Avant-garde performance space in New York City

The Collapsable Hole is a artist-run performance space in New York City.

Co-founded in 2000 by the performance companies Radiohole and The Collapsable Giraffe, The Hole was originally located at 146 Metropolitan Avenue in Willamsburg, Brooklyn. Described in The New York Times as "a spare industrial box except for all the techie gadgetry" it helped establish the area as "a full-fledged theater district. Call it Off Off Off Broadway", alongside The Charlie Pineapple Theater, The Brick, Galapagos Art Space, the Streb Laboratory for Action Mechanics (SLAM), Monkey Town, and Supreme Trading.

The Metropolitan Avenue location opened on December 1, 2000 and existed until its final Memorial Service on September 14, 2013. It was later resurrected at 155 Bank Street in the West Village, Manhattan at Westbeth, where it continues to serve as a forum for avant performance.

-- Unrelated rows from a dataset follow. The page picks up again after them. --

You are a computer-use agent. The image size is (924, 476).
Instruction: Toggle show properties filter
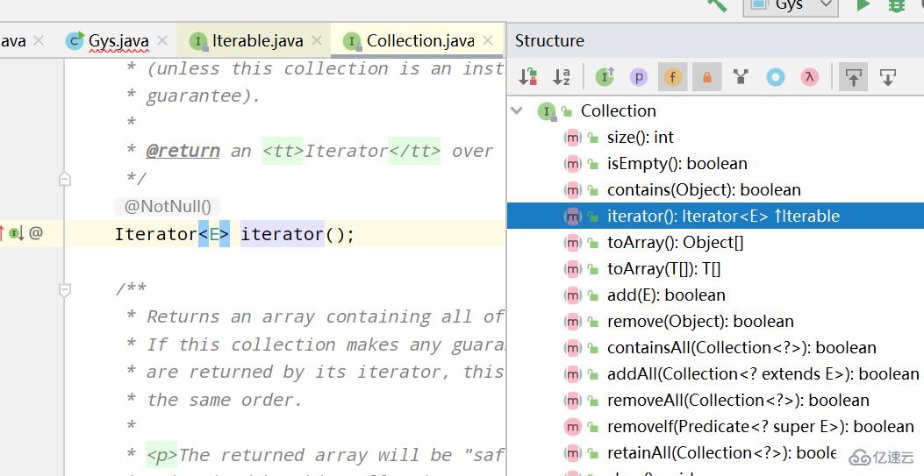coord(639,77)
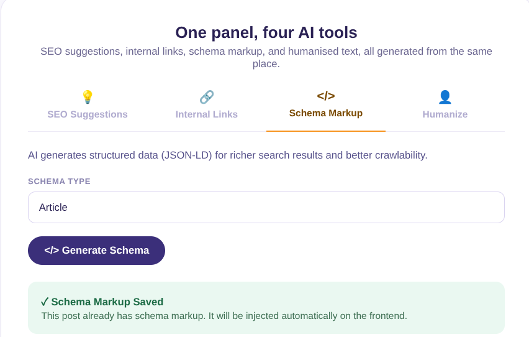
Task: Click the code brackets on Generate Schema button
Action: 52,251
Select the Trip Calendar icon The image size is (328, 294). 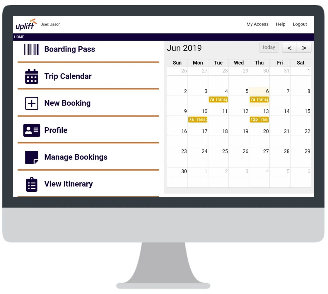point(31,76)
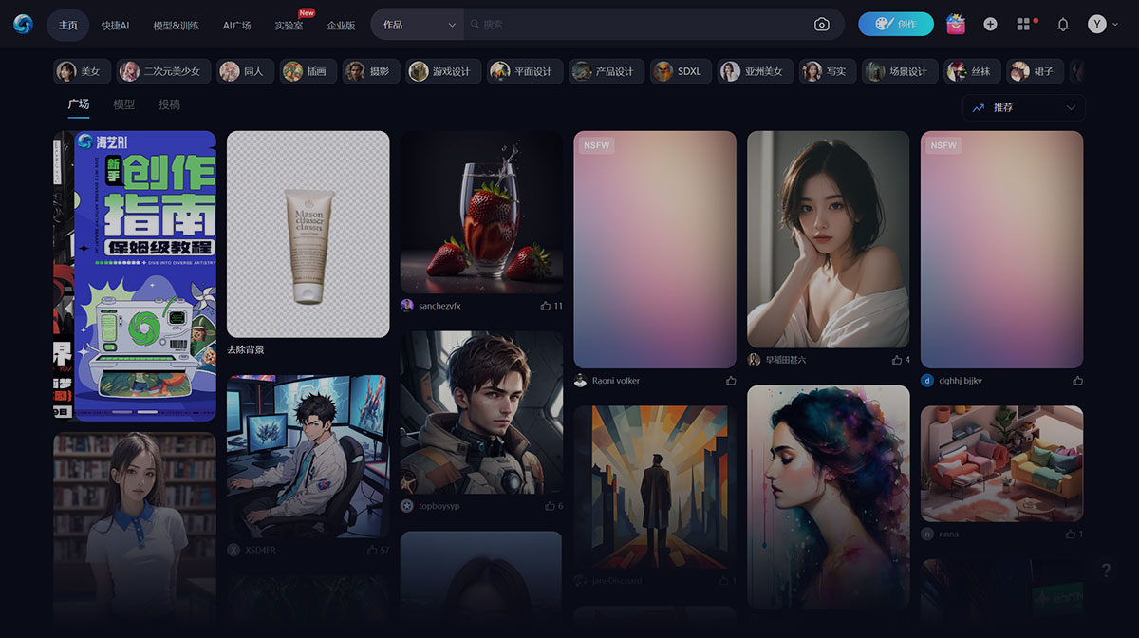Open the 实验室 menu item
1139x638 pixels.
coord(289,26)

==Partners / Affiliated Artists==
As of 2026, partners in The Hole are Mallory Catlett / Restless NYC, Collapsible Giraffe / Jim Findlay, Immediate Medium, Cyrus Moshrefi, Object Collection, and Radiohole. Affiliated artists are Daniel Fish, Aaron Landsman, Findlay//Sandsmark, and Okwui Okpokwasili & Peter Born.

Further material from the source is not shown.